A team from The Aerospace Corporation’s Artificial Intelligence Analytics and Innovation Department spent time observing scientists at the Catalina Sky Survey facility to see if artificial intelligence could help speed up the process. Aerospace AI engineers including Dr. Jon Neff, Dr. Nick Perlongo, Anatoli Zaremba, and Collin Erickson, used 100 terabytes of data provided by the Catalina Sky Survey team to build and train an artificial intelligence model to correctly identify moving objects from false positives. The result, called NEO AID (Near Earth Object Artificial Intelligence Detection), is now being tested at Catalina Sky Survey.
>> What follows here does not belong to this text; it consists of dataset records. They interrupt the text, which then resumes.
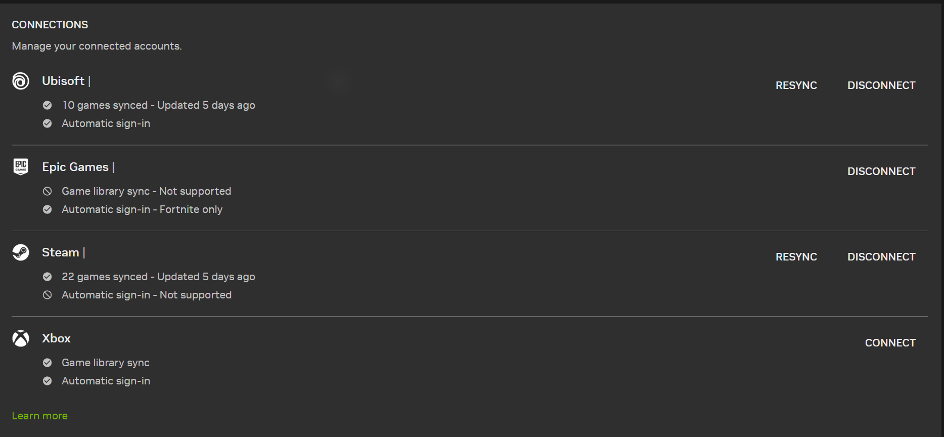The height and width of the screenshot is (437, 944).
Task: Click the not-supported icon beside Game library sync
Action: click(x=48, y=191)
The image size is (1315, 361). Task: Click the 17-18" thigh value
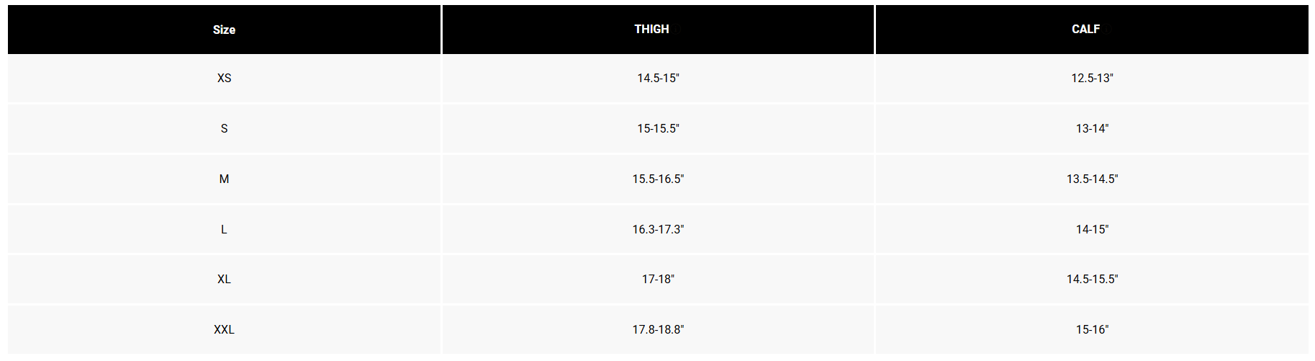(658, 280)
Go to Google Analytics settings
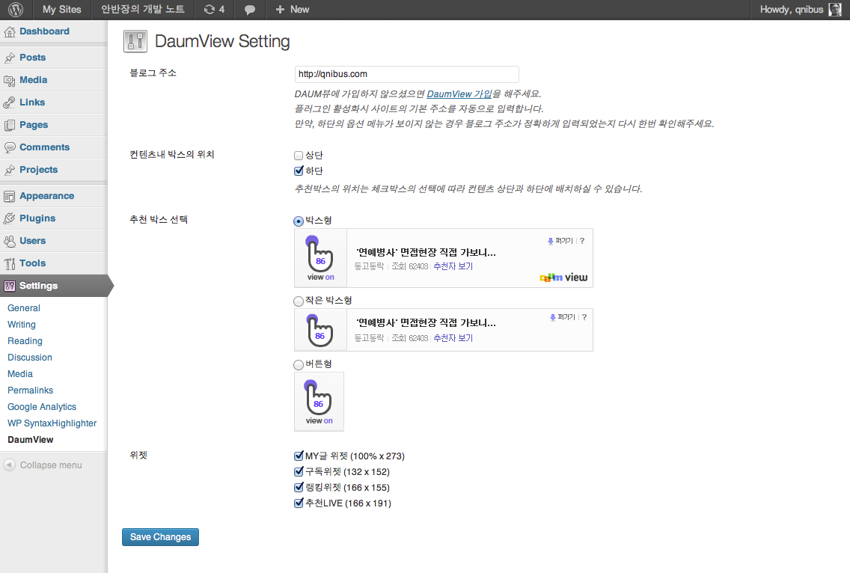Image resolution: width=850 pixels, height=573 pixels. pos(42,407)
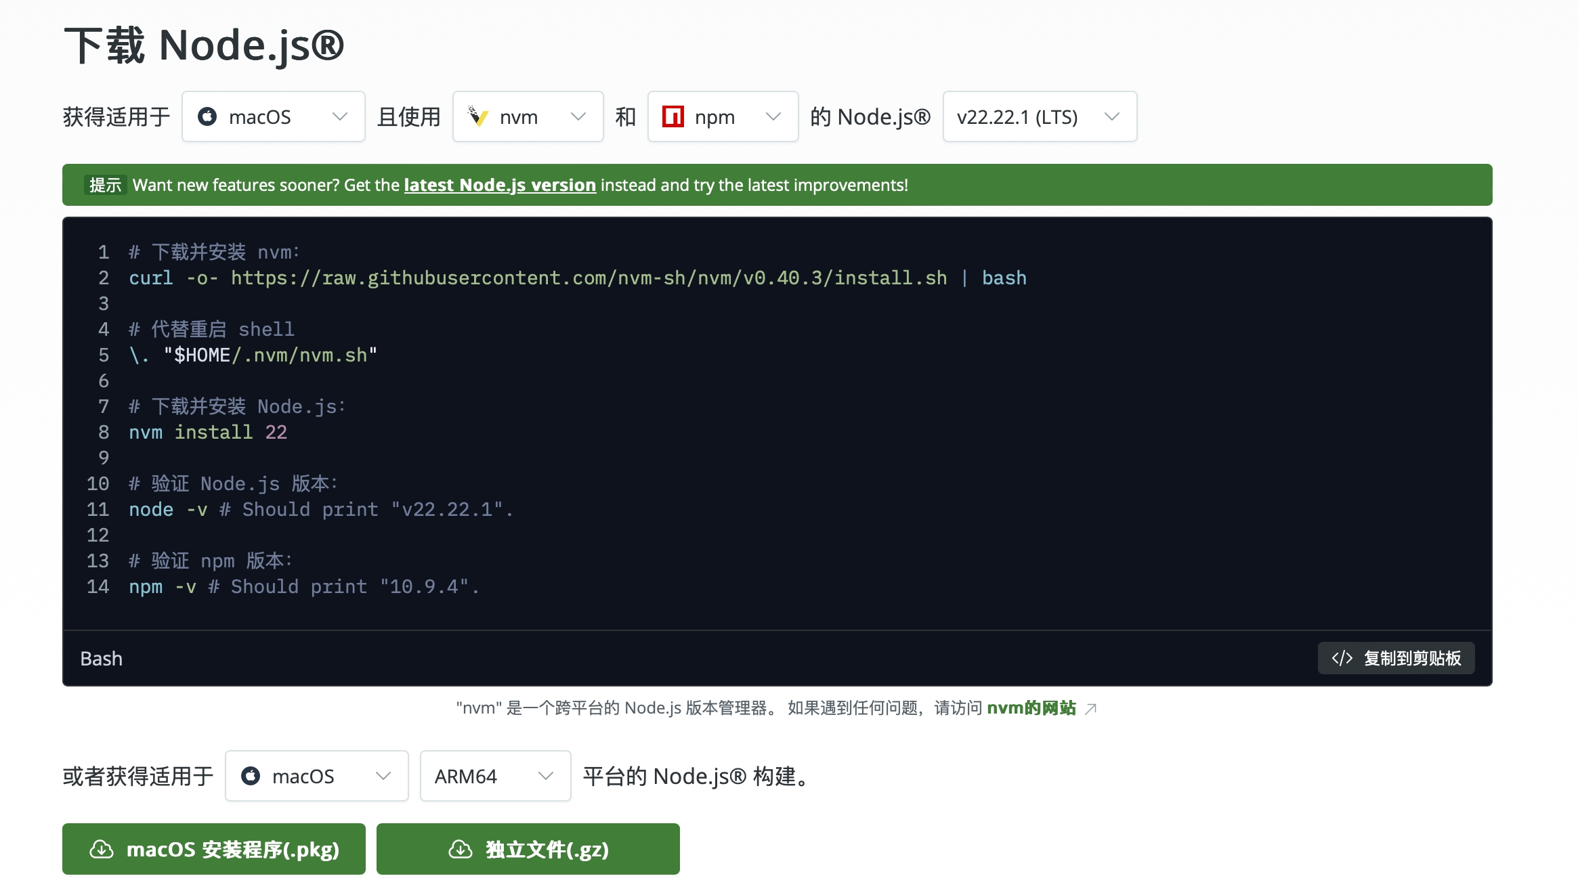The width and height of the screenshot is (1578, 895).
Task: Click the cloud download icon on pkg button
Action: click(102, 849)
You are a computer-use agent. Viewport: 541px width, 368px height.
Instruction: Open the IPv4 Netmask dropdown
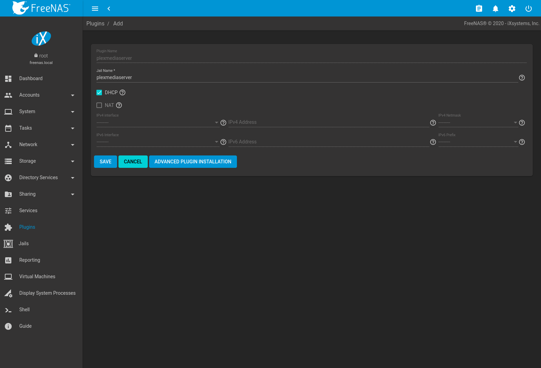pyautogui.click(x=478, y=123)
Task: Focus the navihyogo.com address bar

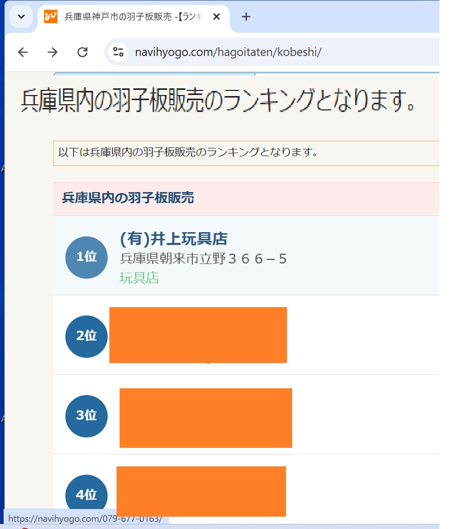Action: pyautogui.click(x=257, y=52)
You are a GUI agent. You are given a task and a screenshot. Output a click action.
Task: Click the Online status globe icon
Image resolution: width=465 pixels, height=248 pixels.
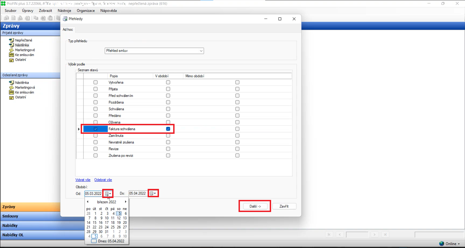point(442,244)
Initial analysis appears to increase performance by ten percent and Aerospace engineers are confident that the end results could be even higher.
“What AI is good at is looking at a lot of data and making really fast analysis once it’s correctly trained,” explains Zigmond Leszczynski, Systems Director for The Aerospace Corporation’s Artificial Intelligence Analytics and Innovation Department. “If we can help humans sift through all that data and rapidly pick out of that star field what are the most important things, then we’re working with the humans and their system and giving them that boost.”
That boost comes through prioritization. NASA specialists currently rely on the human eye and expertise to make instant decisions about what images should be studied further. Leszczynski hopes AI can streamline that process. “NEO AID can identify something as high probability and alert a human to look at it, or it can flag an image as low probability and put that one on the bottom of the stack,” he says.
While NASA’s Planetary Defense Coordination Office has cataloged a high percentage of asteroids that could come near Earth, there are still rocks roughly 10 to 20 meters in diameter that zip between the Earth and moon once or twice a month.
“If something like [Tunguska] happened in today’s connected world and hit Beijing or hit New York or hit St. Petersburg or hit Berlin, you’re talking about a major impact —not just physically but to the geopolitical and economic fabric globally,” says Leszczynski. “It would be arguable that if people were not observing the skies and looking for these, something like this could be misinterpreted as an attack. Today, we try to look at these and share the information globally so that there is situational awareness and that type of misunderstanding doesn’t happen.”
Aerospace researchers are involved in every aspect of near Earth objects —from working with NASA’s Planetary Defense Group to run training exercises with FEMA should an impact happen to running scenarios on diverting a potential impact before it happens.
As Leszczynski explains, “They are working on capabilities where you could send out spacecraft gravity tractors that would catch up with these asteroids, orbit them and actually exert a gravitational influence to pull them off track so they don’t impact Earth. There is also the nuclear warhead example on which you can impart energy to move its course. You have spacecraft that could form up and attach and use thrust to push them off track.”
All of this begins with detection. That’s where NEO AID comes in.
“It’s going to be AI that teams with a human to get a job done,” says Leszczynski. “We feel we can get even better at this. This is the first shot across the bow.”